**EXERCISE INSTRUCTIONS**
Pull out every line of the items below that contains the word "located", matching case exactly.

------ SUPPLIED INFORMATION

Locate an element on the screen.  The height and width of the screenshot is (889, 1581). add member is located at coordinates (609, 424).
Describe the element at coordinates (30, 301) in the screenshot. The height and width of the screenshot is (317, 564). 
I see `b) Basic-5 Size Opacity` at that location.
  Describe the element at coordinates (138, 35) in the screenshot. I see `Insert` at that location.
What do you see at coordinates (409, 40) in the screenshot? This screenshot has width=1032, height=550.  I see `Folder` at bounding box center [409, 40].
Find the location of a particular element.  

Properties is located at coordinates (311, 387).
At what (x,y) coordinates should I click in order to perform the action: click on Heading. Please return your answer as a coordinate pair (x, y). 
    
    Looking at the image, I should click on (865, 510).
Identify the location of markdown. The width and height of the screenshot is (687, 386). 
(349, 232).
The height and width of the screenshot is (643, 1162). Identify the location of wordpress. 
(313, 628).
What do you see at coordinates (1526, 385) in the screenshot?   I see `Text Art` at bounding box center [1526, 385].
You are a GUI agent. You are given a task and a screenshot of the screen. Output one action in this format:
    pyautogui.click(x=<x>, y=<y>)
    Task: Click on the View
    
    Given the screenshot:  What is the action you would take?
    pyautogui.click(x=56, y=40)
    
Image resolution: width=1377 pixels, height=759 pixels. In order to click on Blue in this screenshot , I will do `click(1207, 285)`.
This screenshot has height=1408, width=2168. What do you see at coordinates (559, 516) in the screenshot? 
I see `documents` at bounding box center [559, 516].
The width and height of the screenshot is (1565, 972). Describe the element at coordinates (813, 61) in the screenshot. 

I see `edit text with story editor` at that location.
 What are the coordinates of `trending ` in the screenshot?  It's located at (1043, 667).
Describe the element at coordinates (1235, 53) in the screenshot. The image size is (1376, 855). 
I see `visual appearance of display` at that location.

------------

**WRITTEN SOLUTION**
Locate an element on the screen.  The height and width of the screenshot is (889, 1581). add member is located at coordinates (609, 424).
Properties is located at coordinates (311, 387).
 What are the coordinates of `trending ` in the screenshot?  It's located at (1043, 667).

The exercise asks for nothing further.